[Rows from a dataset]
____
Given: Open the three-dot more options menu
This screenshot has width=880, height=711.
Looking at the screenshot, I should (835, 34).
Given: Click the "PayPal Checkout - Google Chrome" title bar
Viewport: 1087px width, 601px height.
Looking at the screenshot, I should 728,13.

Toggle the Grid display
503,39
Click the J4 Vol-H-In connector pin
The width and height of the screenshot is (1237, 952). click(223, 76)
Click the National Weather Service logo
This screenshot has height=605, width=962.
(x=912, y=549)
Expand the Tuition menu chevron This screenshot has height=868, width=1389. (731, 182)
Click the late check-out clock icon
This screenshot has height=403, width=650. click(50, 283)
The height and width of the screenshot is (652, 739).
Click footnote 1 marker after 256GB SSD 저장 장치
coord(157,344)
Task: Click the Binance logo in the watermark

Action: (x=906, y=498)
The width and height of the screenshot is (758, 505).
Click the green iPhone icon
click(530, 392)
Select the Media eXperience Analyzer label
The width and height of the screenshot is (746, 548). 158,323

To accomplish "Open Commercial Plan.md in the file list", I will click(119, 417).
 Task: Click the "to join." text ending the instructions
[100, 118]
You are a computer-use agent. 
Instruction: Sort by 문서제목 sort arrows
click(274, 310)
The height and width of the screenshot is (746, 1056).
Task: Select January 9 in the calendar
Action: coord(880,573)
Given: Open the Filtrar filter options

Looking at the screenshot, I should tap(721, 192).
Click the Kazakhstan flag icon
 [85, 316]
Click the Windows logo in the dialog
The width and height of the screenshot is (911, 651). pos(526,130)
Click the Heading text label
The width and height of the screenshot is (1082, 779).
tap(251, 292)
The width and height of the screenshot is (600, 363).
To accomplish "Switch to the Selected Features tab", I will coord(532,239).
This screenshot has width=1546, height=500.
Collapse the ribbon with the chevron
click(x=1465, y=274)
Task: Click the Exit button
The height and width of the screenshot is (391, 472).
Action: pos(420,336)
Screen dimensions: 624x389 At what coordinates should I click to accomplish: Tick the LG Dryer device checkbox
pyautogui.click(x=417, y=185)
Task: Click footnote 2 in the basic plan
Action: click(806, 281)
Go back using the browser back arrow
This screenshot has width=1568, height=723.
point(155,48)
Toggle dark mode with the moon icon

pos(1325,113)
____
__Task brief__: Rewrite the rows above as a JSON list of strings, with one string per line and every blank line omitted.

__Final answer__:
[
  "Given: Open the three-dot more options menu",
  "This screenshot has width=880, height=711.",
  "Looking at the screenshot, I should (835, 34).",
  "Given: Click the \"PayPal Checkout - Google Chrome\" title bar",
  "Viewport: 1087px width, 601px height.",
  "Looking at the screenshot, I should 728,13.",
  "Toggle the Grid display",
  "503,39",
  "Click the J4 Vol-H-In connector pin",
  "The width and height of the screenshot is (1237, 952). click(223, 76)",
  "Click the National Weather Service logo",
  "This screenshot has height=605, width=962.",
  "(x=912, y=549)",
  "Expand the Tuition menu chevron This screenshot has height=868, width=1389. (731, 182)",
  "Click the late check-out clock icon",
  "This screenshot has height=403, width=650. click(50, 283)",
  "The height and width of the screenshot is (652, 739).",
  "Click footnote 1 marker after 256GB SSD 저장 장치",
  "coord(157,344)",
  "Task: Click the Binance logo in the watermark",
  "Action: (x=906, y=498)",
  "The width and height of the screenshot is (758, 505).",
  "Click the green iPhone icon",
  "click(530, 392)",
  "Select the Media eXperience Analyzer label",
  "The width and height of the screenshot is (746, 548). 158,323",
  "To accomplish \"Open Commercial Plan.md in the file list\", I will click(119, 417).",
  " Task: Click the \"to join.\" text ending the instructions",
  "[100, 118]",
  "You are a computer-use agent. ",
  "Instruction: Sort by 문서제목 sort arrows",
  "click(274, 310)",
  "The height and width of the screenshot is (746, 1056).",
  "Task: Select January 9 in the calendar",
  "Action: coord(880,573)",
  "Given: Open the Filtrar filter options",
  "Looking at the screenshot, I should tap(721, 192).",
  "Click the Kazakhstan flag icon",
  " [85, 316]",
  "Click the Windows logo in the dialog",
  "The width and height of the screenshot is (911, 651). pos(526,130)",
  "Click the Heading text label",
  "The width and height of the screenshot is (1082, 779).",
  "tap(251, 292)",
  "The width and height of the screenshot is (600, 363).",
  "To accomplish \"Switch to the Selected Features tab\", I will coord(532,239).",
  "This screenshot has width=1546, height=500.",
  "Collapse the ribbon with the chevron",
  "click(x=1465, y=274)",
  "Task: Click the Exit button",
  "The height and width of the screenshot is (391, 472).",
  "Action: pos(420,336)",
  "Screen dimensions: 624x389 At what coordinates should I click to accomplish: Tick the LG Dryer device checkbox",
  "pyautogui.click(x=417, y=185)",
  "Task: Click footnote 2 in the basic plan",
  "Action: click(806, 281)",
  "Go back using the browser back arrow",
  "This screenshot has width=1568, height=723.",
  "point(155,48)",
  "Toggle dark mode with the moon icon",
  "pos(1325,113)"
]